The porous support in the gas diffusion electrode of the invention bears one or more layers comprising at least one catalyst for a metal-oxygen cell on one side. Preference is given to no coating which could hinder the access of oxygen being applied to the other side of the porous support since the oxygen is preferably supplied through this second side of the porous support during discharge and removed during charging.
The layer or layers applied to the porous support comprise at least one catalyst for a metal-oxygen cell.
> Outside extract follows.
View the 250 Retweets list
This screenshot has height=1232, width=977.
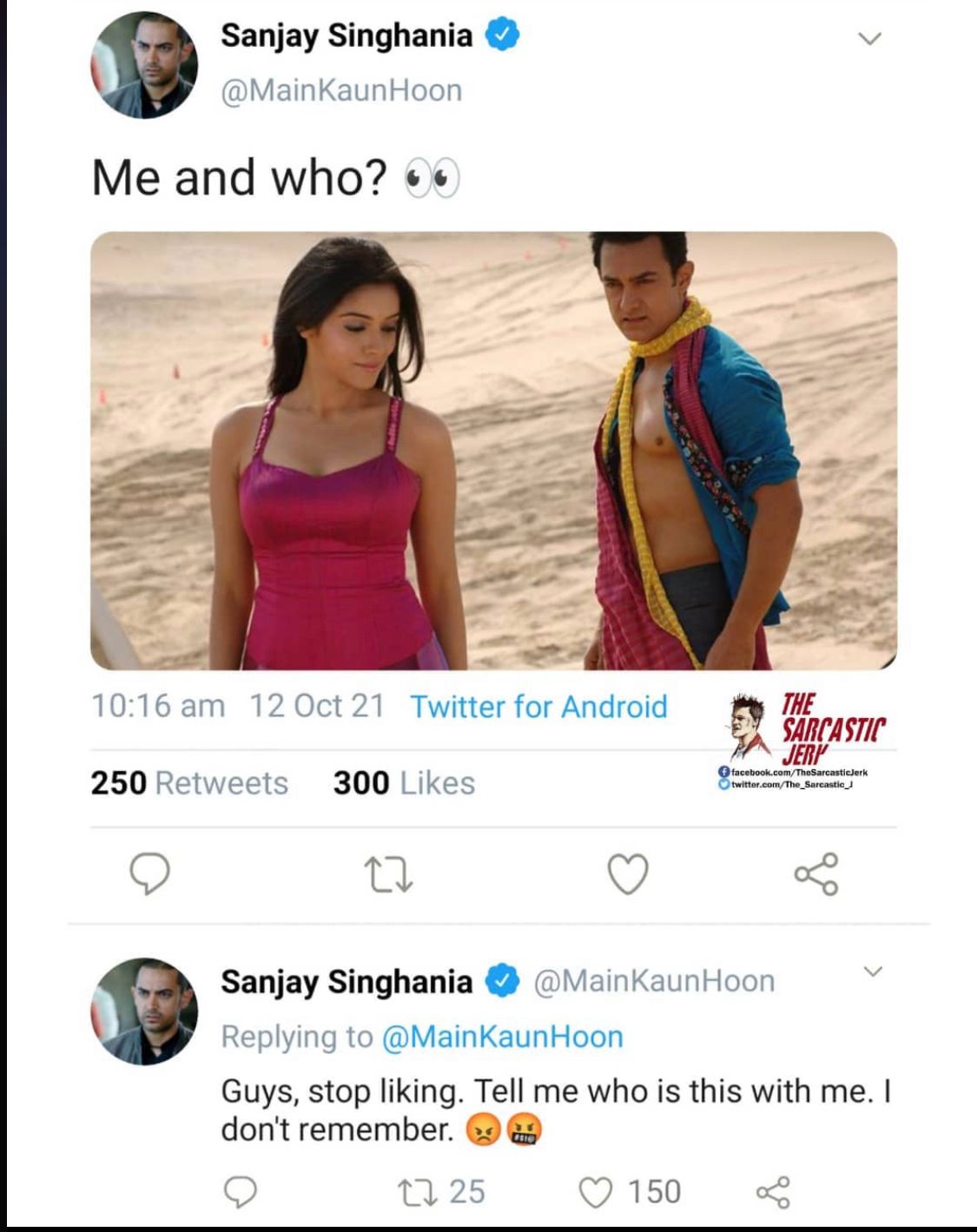click(x=189, y=783)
These catalysts are known in principle and serve particularly, as described at the outset, to catalyze the oxygen reduction reaction, hereinafter also referred to as discharging catalyst, or to catalyze the oxygen evolution reaction during charging in a metal-oxygen cell, hereinafter also referred to as charging catalyst.
Suitable catalysts are, in particular, mixed oxides, for example cobalt oxides, nickel oxides, iron oxides, chromium oxides, tungsten oxides and noble metals, in particular silver. In a preferred embodiment, a catalyst combination of a catalyst which catalyzes the reduction of oxygen and a bifunctional catalyst as described in WO 2007/065899 A1, page 7, line 14 to page 8, line 27, is used. A preferred catalyst which catalyzes both the oxidation and reduction of oxygen is La2O3. Preferred catalysts for the reduction of oxygen are MnO2, KMnO4, MnSO4, SnO2, Fe2O3, Co3O4, Co, CoO, Fe, Pt, Pd, Ag2O, Ag, spinels and perovskites.
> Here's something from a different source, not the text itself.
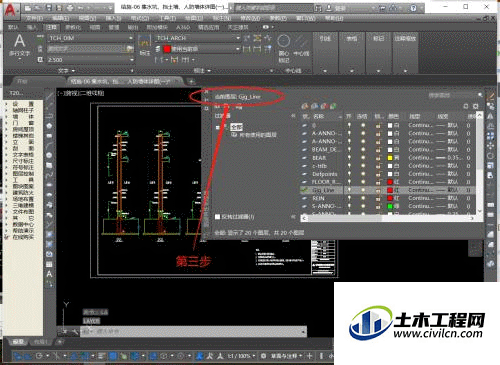
Task: Click the search layer magnifier icon
Action: [x=480, y=95]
In a preferred embodiment of the gas diffusion electrode of the invention, the catalyst-comprising layer or layers comprise(s) at least one charging catalyst which catalyzes charging and at least one discharging catalyst which catalyzes discharge.
Apart from at least one catalyst for a metal-oxygen cell, the layer or layers applied to the porous support preferably comprise at least one binder which is usually an organic polymer, as described in more detail in WO 2011/161598, page 6, line 28 to page 8, line 15, where the binder is referred to as polymer (C) or binder (C).
In the catalyst-comprising layer or layers of the gas diffusion electrode of the invention, at least one function-relevant parameter changes continuously or discontinuously with increasing distance from the porous support.
For the purposes of the present invention, a function-relevant parameter is a parameter which significantly influences the operation of the gas diffusion electrode, in particular the function of the catalyst-comprising layer or layers, especially the stability, first and foremost the stability in the repetition of many charging and discharging cycles, the capacity and the current density. The function-relevant parameter is preferably the porosity, the hydrophobicity, the corrosion stability and/or the catalyst composition, in particular the chemical composition, the quantitative composition and/or the morphology of the constituents used for the catalyst-comprising layer.
In a preferred embodiment of the gas diffusion electrode of the invention, the function-relevant parameter is the porosity, the hydrophobicity, the corrosion stability and/or the chemical composition of the catalyst.
The porosity is defined as the percentage of the hollow space volume in the total volume of the electrode layer. The porosity is determined by means of mercury porosimetry.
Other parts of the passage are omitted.